Father Joseph came and told a tall tale. It was about a two-timing love-stuck sailor. Then the letter of Lucy went to the envelope of Anna… Jokes should come with expiration dates; after a 3rd retelling, the teller should go through a mild spontaneous combustion. Bless the padre, the joke had nothing to do with his subject, math. He thought his jokes were funnier than we thought they were. Naturally, he assumed that this was due to our English illiteracy. We thought, padre, they just ain’t funny but we drink it down without a glass of water.
Then my super-rebellious English teacher (later, I learned that all the rebelling Fathers were sent to Africa) Father Lauro, was in class now, totally frustrated with our English.
“It is not, ‘if I was’” he corrected, “it is ‘if I were.’” Then, he gave a naughty example: a dig at our troubled child, Mussa: “For example: ‘If I were Mussa,’” he said mocking the tallest student sitting, bored, in the back of the class, “If I were Mussa, I would be paying attention in the classroom!”
No dark sarcasm in the classroom…teacher! leave those kids alone…
English grammar makes absolutely no sense. We had spent months learning the conjugation, “I was, he/she/it was, we were, they were” and now the teacher was teaching us that if the sentence is preceded by “if”, then all bets are off and you are supposed to say, “if I were…”
Mussa is not fazed. He says, “I understand.” Then use it in a sentence, challenges Father Lauro. Mussa, the bad boy, says, “If I were Father Ladro, I would not be smoking while I graded the students tests!”
Double taboo!
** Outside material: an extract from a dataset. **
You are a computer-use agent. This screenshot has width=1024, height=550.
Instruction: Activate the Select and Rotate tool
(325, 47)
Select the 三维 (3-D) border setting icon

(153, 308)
But I understand only one of them. One, we were all supposed to pretend that Father Lauro did not smoke. Priests do NOT smoke and those smelly test results we got had nothing to do with his smoking. Two, and worse, as the coolest kids understood, Mussa was deliberately mis-pronouncing Father Lauro’s name. For Ladro in Italian meant thief.
Father Lauro scribbled something on his notebook dramatically, gesturing wildly, to indicate that Mussa was in big, big trouble.
I wonder where Mussa is now. Statistical probability, and something I heard a few years later: he joined one of the fronts, our ungrateful fronts, in Kebid Bret and was martyred somewhere?
That afternoon, Father Lauro gave me a ride on his motorcycle. A Harley Davidson, no less: I told you he was a rebel! “You probably will join the rebels and die young,” he warned me, “Who knows?” I said. He shrugged and asked me where I wanted him to drop me off. I said anywhere because anywhere in Asmara is home and he dropped me anywhere. In his diaries, he wrote: another promising African going anywhere, nowhere.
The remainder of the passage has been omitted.